The 2023 Nobel Prize in Literature has been awarded to Norwegian playwright, novelist and poet Jon Fosse.
The Swedish Academy said the award was for Fosse’s ‘innovative plays and prose which give voice to the unsayable’.
Mats Malm, permanent secretary of the Swedish Academy, said he had just spoken to Fosse on the phone, while he was driving in the Norwegian countryside.
‘Not every laureate believes me when I make the call,’ Malm said ‘but he was prepared to have confidence until one o’clock [when the prize was announced].’
Fosse’s work, written in Norwegian Nynorsk, is extensive, and spans a variety of genres, including about forty plays, as well as novels, poetry collections, essays, children’s books and translations.

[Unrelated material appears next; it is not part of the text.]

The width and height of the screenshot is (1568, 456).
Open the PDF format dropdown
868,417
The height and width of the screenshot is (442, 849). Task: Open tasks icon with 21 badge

Fosse was born in Haugesund, Norway, in 1959. He suffered a serious accident at the age of seven, and the near-death experience is said to have greatly influenced his writing. His debut novel, Raudt, svart (Red, Black), was published in 1983. His first play, Og aldri skal vi skiljast (And We’ll Never Be Parted), was performed and published in 1994. His work has received multiple awards, including the Ordre National du Mérite of France, the Ibsen Award and the European Prize for Literature. He was ranked eighty-third on a 2007 list of the top one hundred living geniuses by The Daily Telegraph.
Anders Olsson, chair of the Nobel committee, said Fosse was ‘one of the most widely performed playwrights in the world’.
‘Fosse blends a rootedness in the language and nature of his Norwegian background with artistic techniques in the wake of Modernism,’ he said.
‘In his radical reduction of language and dramatic action, he exposes human anxiety and ambivalence at its core.’
The Nobel Prize in Literature is awarded to ‘the person who shall have produced in the field of literature the most outstanding work in an ideal direction’, according to the will of prize founder Alfred Nobel.
The prestigious award comes with a gold medal and 11 million Swedish kronor (about R19 million).
Fosse was a strong bookmakers’ tip to take the award, along with Romanian novelist Cărtărescu, experimental Chinese author Can Xue, Salman Rushdie and perennial favourites Kenyan author Ngũgĩ wa Thiong’o, Hungarian writer László Krasznahorkai and Japanese writer Haruki Murakami.